Nvidia Aktie: Vera Rubin läuft bei Cloud-Anbietern
Nvidia meldet 96,2 Milliarden Dollar Umsatz und plant im dritten Quartal 108 Milliarden. China bleibt in der Prognose außen vor.

Kurz zusammengefasst
- Umsatz im Jahresvergleich mehr als verdoppelt
- Drittes Quartal ohne China-Erlöse kalkuliert
- Vera-Rubin-Systeme bei Cloud-Anbietern im Einsatz
- Aktie nahe am 52-Wochen-Hoch
Nvidia hat im zweiten Quartal des Geschäftsjahres 2027 einen Umsatz von 96,2 Milliarden US-Dollar erzielt, wie der Chipkonzern per Pflichtmitteilung bekanntgab. Das entspricht einem Plus von 18 Prozent gegenüber dem Vorquartal und einer Verdopplung im Jahresvergleich, plus 106 Prozent. Die Bruttomarge lag nach GAAP und non-GAAP bei jeweils 75,0 Prozent, der Gewinn je Aktie bei 2,46 beziehungsweise 2,22 US-Dollar.

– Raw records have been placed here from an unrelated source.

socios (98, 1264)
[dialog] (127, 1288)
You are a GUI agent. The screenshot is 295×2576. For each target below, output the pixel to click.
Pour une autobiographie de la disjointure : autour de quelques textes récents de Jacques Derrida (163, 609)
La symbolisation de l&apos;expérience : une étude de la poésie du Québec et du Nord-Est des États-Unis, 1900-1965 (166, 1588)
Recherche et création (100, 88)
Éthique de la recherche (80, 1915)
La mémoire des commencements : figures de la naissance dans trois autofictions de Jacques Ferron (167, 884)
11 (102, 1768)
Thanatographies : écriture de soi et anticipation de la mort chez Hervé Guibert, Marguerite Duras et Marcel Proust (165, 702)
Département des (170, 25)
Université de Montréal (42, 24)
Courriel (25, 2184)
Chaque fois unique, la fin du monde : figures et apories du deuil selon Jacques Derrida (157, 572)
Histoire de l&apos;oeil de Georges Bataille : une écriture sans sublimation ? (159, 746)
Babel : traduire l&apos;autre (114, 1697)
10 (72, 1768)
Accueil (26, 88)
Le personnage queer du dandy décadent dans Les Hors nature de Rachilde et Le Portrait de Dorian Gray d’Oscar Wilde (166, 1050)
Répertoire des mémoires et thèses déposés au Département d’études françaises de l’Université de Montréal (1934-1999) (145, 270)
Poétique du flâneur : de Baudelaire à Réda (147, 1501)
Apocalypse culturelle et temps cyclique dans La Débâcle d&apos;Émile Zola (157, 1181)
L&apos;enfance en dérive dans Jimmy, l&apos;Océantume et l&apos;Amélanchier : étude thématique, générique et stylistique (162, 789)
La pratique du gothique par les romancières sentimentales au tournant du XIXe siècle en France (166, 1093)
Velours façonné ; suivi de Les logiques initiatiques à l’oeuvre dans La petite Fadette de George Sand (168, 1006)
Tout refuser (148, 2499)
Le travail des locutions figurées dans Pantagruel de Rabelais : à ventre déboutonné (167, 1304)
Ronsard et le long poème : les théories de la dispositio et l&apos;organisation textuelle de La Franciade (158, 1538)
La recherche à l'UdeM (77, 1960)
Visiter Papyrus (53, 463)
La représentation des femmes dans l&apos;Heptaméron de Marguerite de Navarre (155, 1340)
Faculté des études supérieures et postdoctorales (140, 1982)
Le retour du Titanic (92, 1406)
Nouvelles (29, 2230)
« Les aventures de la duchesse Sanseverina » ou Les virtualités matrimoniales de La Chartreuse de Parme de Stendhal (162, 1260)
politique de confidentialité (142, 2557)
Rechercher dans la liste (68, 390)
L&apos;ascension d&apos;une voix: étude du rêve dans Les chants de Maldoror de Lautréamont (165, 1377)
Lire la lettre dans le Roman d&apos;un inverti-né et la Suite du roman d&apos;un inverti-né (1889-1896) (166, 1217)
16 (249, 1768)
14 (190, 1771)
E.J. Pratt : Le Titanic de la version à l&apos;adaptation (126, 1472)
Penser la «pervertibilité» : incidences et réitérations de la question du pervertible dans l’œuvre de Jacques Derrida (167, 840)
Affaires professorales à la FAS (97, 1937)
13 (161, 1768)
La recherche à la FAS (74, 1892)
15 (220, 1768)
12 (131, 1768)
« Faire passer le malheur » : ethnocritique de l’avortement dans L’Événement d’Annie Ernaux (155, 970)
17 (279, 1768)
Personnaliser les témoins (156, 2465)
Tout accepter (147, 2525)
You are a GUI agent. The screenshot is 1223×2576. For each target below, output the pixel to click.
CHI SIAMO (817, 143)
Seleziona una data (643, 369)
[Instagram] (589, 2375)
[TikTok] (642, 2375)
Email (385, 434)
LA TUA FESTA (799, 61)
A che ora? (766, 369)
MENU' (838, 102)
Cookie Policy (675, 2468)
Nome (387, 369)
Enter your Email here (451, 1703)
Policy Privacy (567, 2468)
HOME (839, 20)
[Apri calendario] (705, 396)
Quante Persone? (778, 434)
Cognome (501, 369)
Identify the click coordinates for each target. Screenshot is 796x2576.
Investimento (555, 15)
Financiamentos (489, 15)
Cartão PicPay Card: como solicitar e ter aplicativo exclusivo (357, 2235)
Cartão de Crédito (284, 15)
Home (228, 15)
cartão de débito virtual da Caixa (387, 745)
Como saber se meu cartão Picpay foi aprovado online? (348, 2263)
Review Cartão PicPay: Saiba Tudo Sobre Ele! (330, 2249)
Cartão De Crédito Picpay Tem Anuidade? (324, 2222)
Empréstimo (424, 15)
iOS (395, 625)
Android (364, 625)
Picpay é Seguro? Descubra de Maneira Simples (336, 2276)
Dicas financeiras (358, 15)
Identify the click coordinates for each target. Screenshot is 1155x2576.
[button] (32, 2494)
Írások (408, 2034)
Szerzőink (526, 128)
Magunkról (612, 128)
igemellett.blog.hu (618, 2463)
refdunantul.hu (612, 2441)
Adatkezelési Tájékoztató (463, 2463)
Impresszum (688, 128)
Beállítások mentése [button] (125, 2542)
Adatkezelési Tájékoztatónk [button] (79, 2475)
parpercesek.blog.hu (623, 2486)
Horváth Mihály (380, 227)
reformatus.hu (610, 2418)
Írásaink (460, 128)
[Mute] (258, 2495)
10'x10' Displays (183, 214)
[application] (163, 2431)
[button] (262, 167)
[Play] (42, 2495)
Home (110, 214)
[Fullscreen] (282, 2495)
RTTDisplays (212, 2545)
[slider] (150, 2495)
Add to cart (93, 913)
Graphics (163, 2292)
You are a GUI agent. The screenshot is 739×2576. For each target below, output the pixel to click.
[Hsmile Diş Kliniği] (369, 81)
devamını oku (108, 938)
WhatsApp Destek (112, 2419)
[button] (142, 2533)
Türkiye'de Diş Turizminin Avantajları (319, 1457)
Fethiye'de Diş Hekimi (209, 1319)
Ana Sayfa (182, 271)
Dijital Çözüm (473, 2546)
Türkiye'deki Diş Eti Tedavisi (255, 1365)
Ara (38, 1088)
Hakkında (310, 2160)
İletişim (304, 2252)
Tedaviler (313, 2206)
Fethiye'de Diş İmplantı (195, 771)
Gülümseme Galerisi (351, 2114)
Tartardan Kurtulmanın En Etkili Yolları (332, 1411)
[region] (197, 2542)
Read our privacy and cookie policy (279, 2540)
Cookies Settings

Bemerkenswert an den Zahlen ist weniger die Höhe als die Zusammensetzung: Nvidia kalkuliert für das laufende dritte Quartal keinerlei Rechenzentrums-Umsatz aus China ein. Der Konzern rechnet dennoch mit einem Erlös von 108,0 Milliarden US-Dollar, plus/minus 2 Prozent, was das Wachstumstempo unverändert hoch hält.
Die operativen Aufwendungen sollen dabei auf rund 9,2 Milliarden US-Dollar (GAAP) beziehungsweise 9,0 Milliarden US-Dollar (non-GAAP) steigen. Die Bruttomarge für das dritte Quartal wird mit 74,0 Prozent, plus/minus 50 Basispunkte, etwas niedriger als im Vorquartal veranschlagt.
Vera Rubin läuft an, Partner ziehen mit
Parallel zu den Zahlen bestätigte Nvidia den Produktionshochlauf der neuen Vera-Rubin-Plattform. Racks laufen bereits bei CoreWeave, Google Cloud, Microsoft Azure, Oracle Cloud Infrastructure und Nebius – ein breiter Kreis der größten Cloud-Anbieter, der die neue Generation offenbar zügig in den Praxisbetrieb überführt.
Ergänzend kündigten Nvidia und Amazon Web Services an, zwei Millionen zusätzliche Grafikprozessoren sowie weitere Infrastruktur für agentenbasierte und physische KI-Anwendungen bereitzustellen.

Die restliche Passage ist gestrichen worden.